Alıştırma görevleri |
1. Röportaja göre Burhan Bayar, "Mutlu Ol Yeter"in bestesini kaç yaşında yaptı?
2. Röportajda "Proje nasıl ortaya" sözleriyle başlayan ve "Tatlıses şarkıları söyledi." sözleriyle biten kısmın tamamını aynen yeniden yazın.

Ünlü müzik adamı Burhan Bayar, yüzlerce albüme gitarı ile imza atan Erdinç Şenyaylar ve bağlama virtüözü Ahmet Koç'un bir araya gelerek hazırladığı 'İstanbul Ses Kayıt' albümü çıktı. Klasik müzik ile başlayıp sonrasında arabesk müziğe damga vuran eserlere imza atan Bayar ile yeni projesini konuşmak için Taksim'deki CVK Park Bosphorus Hotel'de buluştuk. Daha 17 yaşında 'Mutlu Ol Yeter'in bestesine imza atan Bayar; müzik hayatının bilinmeyelerini ilk kez GÜNAYDIN'a anlattı...
Proje nasıl ortaya çıktı?
Ahmet Koç bir sabah beni arayıp "Abi bir proje var" dedi. Polat Yağcı ile de konuştuğunu, onun da onayladığını söyledi. "İyi" dedim, başladık. Aslında bayağı zor oldu. Herkes kendi başına işler yönettiğinde her şey kolay oluyor fakat üç tane canavar bir araya geldi mi; stüdyoda bayağı birbirimizi yedik. (Gülüyor) İki sene sürdü çalışmalar; çaldık çaldık beğenmedik, provalar yaptık. Sonrasında Polat Yağcı "Birkaç tane eseri seslendirelim" dedi; bize de mantıklı geldi. Serkan Kaya ve Hakan Altun; İbrahim Tatlıses şarkıları söyledi.

Toplanan malzeme |

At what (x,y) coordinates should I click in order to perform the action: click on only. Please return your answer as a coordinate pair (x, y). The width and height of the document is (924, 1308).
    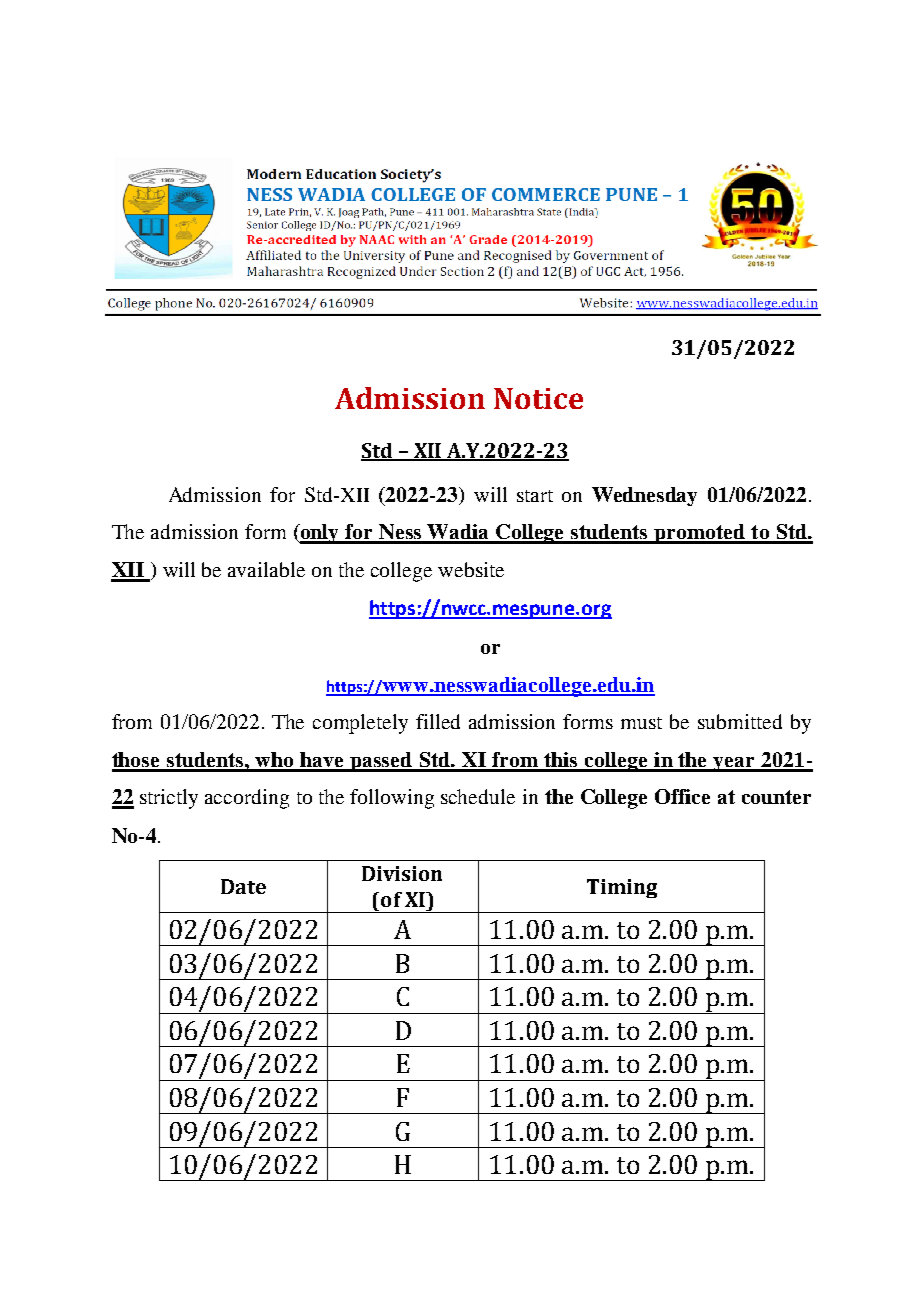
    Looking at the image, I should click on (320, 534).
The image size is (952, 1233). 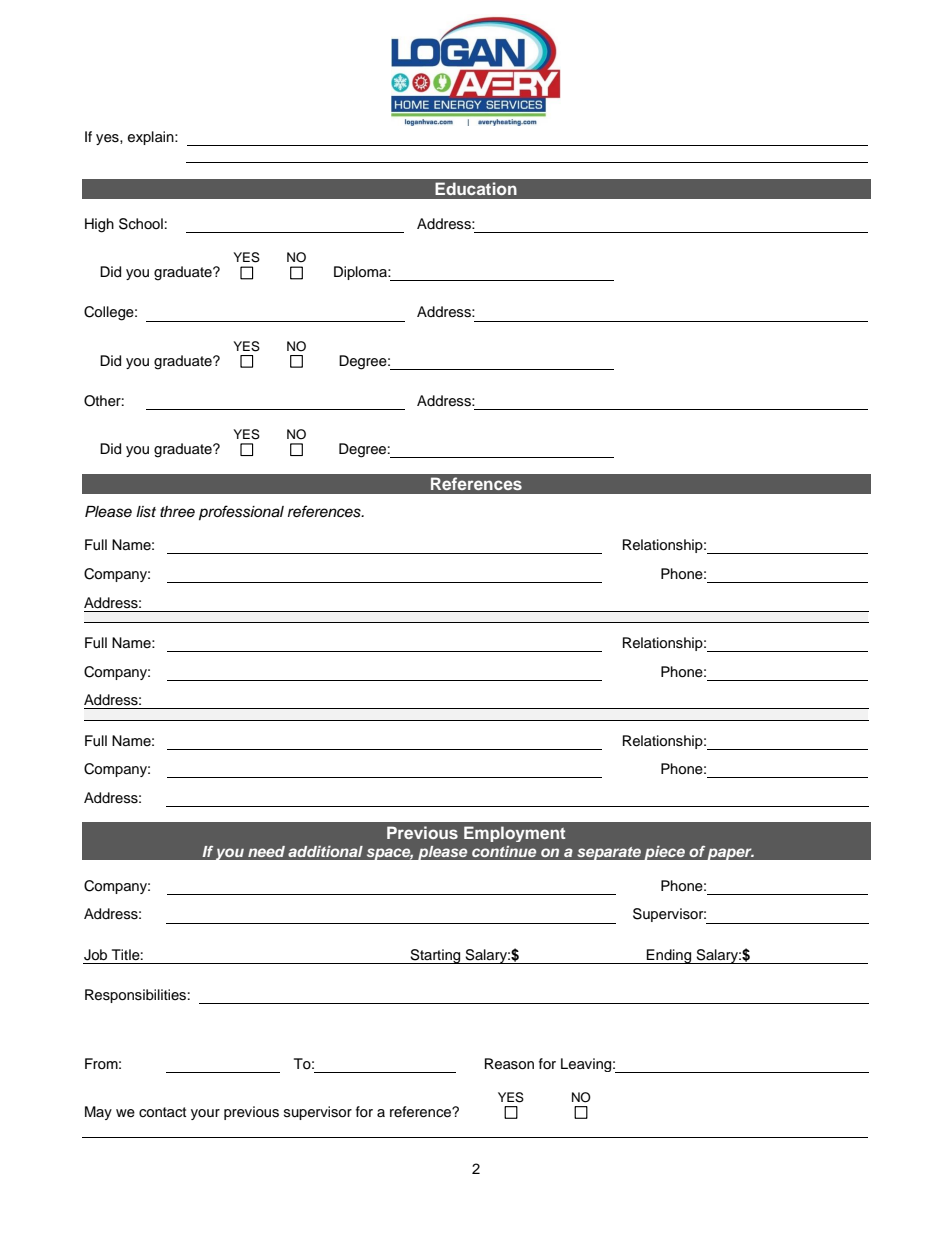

Görev çıktıları |
1. 17 yaşında.

2.
Proje nasıl ortaya çıktı?
Ahmet Koç bir sabah beni arayıp "Abi bir proje var" dedi. Polat Yağcı ile de konuştuğunu, onun da onayladığını söyledi. "İyi" dedim, başladık. Aslında bayağı zor oldu. Herkes kendi başına işler yönettiğinde her şey kolay oluyor fakat üç tane canavar bir araya geldi mi; stüdyoda bayağı birbirimizi yedik. (Gülüyor) İki sene sürdü çalışmalar; çaldık çaldık beğenmedik, provalar yaptık. Sonrasında Polat Yağcı "Birkaç tane eseri seslendirelim" dedi; bize de mantıklı geldi. Serkan Kaya ve Hakan Altun; İbrahim Tatlıses şarkıları söyledi.